The nurse is providing an education program for the nursing assistants in a long-term care facility in order to decrease the number of UTIs in the female population. What interventions should the nurse introduce in the program? Select all that apply. For those patients who are incontinent, insert indwelling catheters. Perform hand hygiene prior to patient care. Assist the patients with frequent toileting. Provide careful perineal care. Encourage patients to wear briefs.

Perform hand hygiene prior to patient care. Assist the patients with frequent toileting. Provide careful perineal care.

When caring for the patient with acute glomerulonephritis, which of the following assessment findings should the nurse anticipate? Tea-colored urine Left upper quadrant pain Pyuria Low blood pressure

Tea-colored urine Explanation: Tea-colored urine is a typical symptom of glomerulonephritis. Flank pain on the affected side, not left upper quadrant pain, would be present. Pyuria is a symptom of pyelonephritis, not glomerulonephritis. Blood pressure typically elevates in glomerulonephritis.

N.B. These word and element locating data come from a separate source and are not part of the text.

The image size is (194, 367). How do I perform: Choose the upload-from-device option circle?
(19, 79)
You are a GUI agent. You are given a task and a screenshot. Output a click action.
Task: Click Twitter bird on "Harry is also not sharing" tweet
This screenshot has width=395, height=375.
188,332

After having transurethral resection of the prostate (TURP), a client returns to the unit with a three-way indwelling urinary catheter and continuous closed bladder irrigation. Which finding suggests that the client's catheter is occluded? The urine in the drainage bag appears red to pink. The client reports bladder spasms and the urge to void. The normal saline irrigant is infusing at a rate of 50 drops/minute. About 1,000 ml of irrigant have been instilled; 1,200 ml of drainage have been returned.

The client reports bladder spasms and the urge to void. Explanation: Reports of bladder spasms and the urge to void suggest that a blood clot may be occluding the catheter. After TURP, urine normally appears red to pink, and normal saline irrigant usually is infused at a rate of 40 to 60 drops/minute or according to facility protocol. The amount of returned fluid (1,200 ml) should correspond to the amount of instilled fluid, plus the client's urine output (1,000 ml + 200 ml), which reflects catheter patency.